Она ошиблась. Ольге удалось то, что вряд ли мог бы сделать кто-то другой: несмотря на советскую риторику, она пыталась говорить с людьми. Именно эти обращенные к сердцам слова были услышаны. Оказалось, что человеческое слово для пытающихся выжить людей имело такую же важность, как хлеб, тепло, вода. Оказалось, что она была нужна уже не только Николаю Молчанову или Юрию Макогоненко – она была нужна Городу.
И все-таки до конца декабря она пытается уехать. "О, только бы Колька продержался, только бы его дотащить до Архангельска и положить в госпиталь. Ведь он у меня главный, самый любимый, и я всем сердцем верна ему, несмотря на Юрку. Я обоим им верна и никого из них не обманываю… Странно, что не ощущаю никакой личной путаницы, и Юра и Коля совмещаются. С Юрой – некий отдых, с Колей все тяготы – двойные для меня – его болезни и страшной войны…" – пишет она 26 декабря 1941 года.
"Света почти нигде нет, – ходишь в своем же жилье ощупью, как слепой, поэтому дико кружится голова. Как попадаю в темноту, так начинает кружиться голова. Под глазами столько морщин, что уже никакой крем не помогает. Да и как мазаться – грязные, заросшие руки, – негде и нечем мыть, а вымоешь – через пять минут снова все в грязи от печурки, от прокопченной посуды. Сплю, давно не раздеваясь, под утро вся в липком поту", – запись от 3 января.
К этому времени Молчанов почти полностью теряет связь с миром, редко кого узнает. Ольга устраивает его в психиатрическую больницу. Быт в блокадных больницах страшен. Ольга, навещая мужа, читает врачам стихи, надеясь, что они отнесутся к Николаю бережнее. А потом снова идет к Юрию. В дневнике она с каким-то даже вызовом признается себе: "Так я шла на встречу с любовником, шагая через деревянные гробы, мертвых детей, брошенных матерями, и умирающих мужчин у кирпичной стенки.

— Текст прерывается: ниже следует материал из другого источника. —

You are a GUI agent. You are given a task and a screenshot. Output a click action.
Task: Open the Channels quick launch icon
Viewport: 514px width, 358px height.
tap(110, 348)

И он шел ко мне точно так же – ослабший, боящийся, что откажут ноги (у него стали сильно слабнуть ноги), шагая через гробы и не поднимая падающих от слабости людей.
Мы не в силах помочь им всем, хоть чем-нибудь, их умирают тысячи ежедневно! В Манеже трупы складывают штабелями!.. Он твердил: "Мы должны выжить, мы должны выжить во что бы то ни стало. Ведь мы с тобой еще сохранили человеческий облик, тогда как другие давно его потеряли. Мы должны выжить, потому что именно ты напишешь всю правду об этих ужасных днях, именно ты, и никто больше. Для этого надо выжить, слышишь?""
А Николая уже прикручивали к кровати веревками, потому что с ним случались припадки буйства. Она кормила его, а он выплевывал пищу, но в минуты просветления прятал для нее под подушку куски сахара и, когда возвращался из бреда, просил ее поесть.
Конечно, за ним почти не ухаживали. Он лежал в собственной моче, связанный, потерявший рассудок… И Ольга, не имевшая сил быть у него каждый день, стала молить Бога забрать его, прекратить его муки – а потом с ужасом проклинала себя за эту мысль.
Буквально за две недели до его смерти записала: "Коля все кричал и умолял развязать ему руки, и однажды с непередаваемой мольбой крикнул: "Развяжи, Оленька… матушка… ХРИСТА РАДИ! ХРИСТА РАДИ!" …Точь-в-точь так же кричала Ирка в предсмертной муке, умоляя "попить" и дать камфары, и закричала с дикой мольбой: "Мамочка, дай камфары – ХРИСТА РАДИ"".